In recent years, research has suggested that chronic inflammation in the hypothalamus may contribute to weight gain and insulin resistance. This microscopic inflammation has been referred to as hypothalamic inflammation or gliosis. The inflammatory cascade that occurs in the CNS involves a complex interaction between multiple cell types. Evidence from animal studies indicates that a high-fat diet can induce hypothalamic inflammation, even before weight gain has occurred, and that diet — rather than weight per se — is the inciting factor that initiates the inflammatory process. Specifically, the consumption of saturated fatty acids or polyunsaturated fatty acids, respectively, can induce or mitigate hypothalamic inflammation. Some research has shown that diets high in processed carbohydrates (eg, fructose) also can initiate the cascade of hypothalamic inflammation. Once inflammation in the hypothalamus has been established, insulin and leptin resistance follow, which would be expected to increase adiposity and diabetes risk.

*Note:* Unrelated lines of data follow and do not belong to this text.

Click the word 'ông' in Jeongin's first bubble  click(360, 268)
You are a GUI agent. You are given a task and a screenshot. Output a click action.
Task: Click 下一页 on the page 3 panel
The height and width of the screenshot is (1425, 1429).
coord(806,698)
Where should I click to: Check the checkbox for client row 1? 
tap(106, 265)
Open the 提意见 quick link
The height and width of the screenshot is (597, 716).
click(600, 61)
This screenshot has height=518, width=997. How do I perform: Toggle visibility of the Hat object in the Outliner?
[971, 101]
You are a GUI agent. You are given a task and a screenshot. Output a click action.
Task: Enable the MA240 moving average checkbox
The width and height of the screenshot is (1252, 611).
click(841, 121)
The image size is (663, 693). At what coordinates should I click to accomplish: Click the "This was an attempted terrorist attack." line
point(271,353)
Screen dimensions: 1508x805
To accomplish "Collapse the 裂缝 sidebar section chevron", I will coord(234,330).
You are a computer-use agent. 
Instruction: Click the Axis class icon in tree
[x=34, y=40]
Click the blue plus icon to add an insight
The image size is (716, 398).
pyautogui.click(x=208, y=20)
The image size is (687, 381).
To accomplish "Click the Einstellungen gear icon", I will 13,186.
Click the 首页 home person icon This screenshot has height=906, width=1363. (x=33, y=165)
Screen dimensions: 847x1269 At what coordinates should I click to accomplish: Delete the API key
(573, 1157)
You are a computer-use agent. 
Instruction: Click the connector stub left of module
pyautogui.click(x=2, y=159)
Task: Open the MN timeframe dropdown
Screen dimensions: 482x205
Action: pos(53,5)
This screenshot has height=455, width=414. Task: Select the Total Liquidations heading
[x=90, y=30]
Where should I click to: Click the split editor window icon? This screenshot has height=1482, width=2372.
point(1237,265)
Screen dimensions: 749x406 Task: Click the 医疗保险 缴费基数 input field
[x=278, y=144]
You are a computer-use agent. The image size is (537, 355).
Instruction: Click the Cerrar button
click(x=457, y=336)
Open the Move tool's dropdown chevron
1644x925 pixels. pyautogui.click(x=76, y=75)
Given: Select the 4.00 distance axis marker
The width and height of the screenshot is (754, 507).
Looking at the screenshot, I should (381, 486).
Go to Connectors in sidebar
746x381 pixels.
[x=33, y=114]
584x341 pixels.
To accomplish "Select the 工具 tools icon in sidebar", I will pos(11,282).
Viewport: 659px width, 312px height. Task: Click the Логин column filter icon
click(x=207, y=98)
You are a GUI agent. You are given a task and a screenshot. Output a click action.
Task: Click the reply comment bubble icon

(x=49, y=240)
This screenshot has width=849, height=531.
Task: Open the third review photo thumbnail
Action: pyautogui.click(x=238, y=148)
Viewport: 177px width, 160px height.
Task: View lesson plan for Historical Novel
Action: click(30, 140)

As with classic hypothalamic obesity, there are no tests in clinical care that can define hypothalamic inflammation or gliosis. Research studies have linked two radiologic findings on brain MRI  to hypothalamic gliosis: T2 signal hyperintensity of the mediobasal hypothalamus, relative to the amygdala and putamen; and increased T2 relaxation time of the mediobasal hypothalamus. These findings are based on quantitative MRI, which is a research tool and thus not available in clinical practice. One study found that markers of hypothalamic gliosis improved 9 months after bariatric surgery, supporting a possible role of hypothalamic inflammation in the pathogenesis of obesity and insulin resistance.

There is currently no direct evidence in human studies demonstrating subclinical injury or inflammation in the hypothalamus as a primary cause of obesity. Findings to date suggest a bidirectional relationship — ie, dietary patterns causing weight gain and hypothalamic inflammation that lead to further increases in appetite and reductions in energy expenditure. Hypothalamic inflammation appears to be one of several mechanisms, such as adaptive thermogenesis, by which the human body tends toward a higher body weight over time.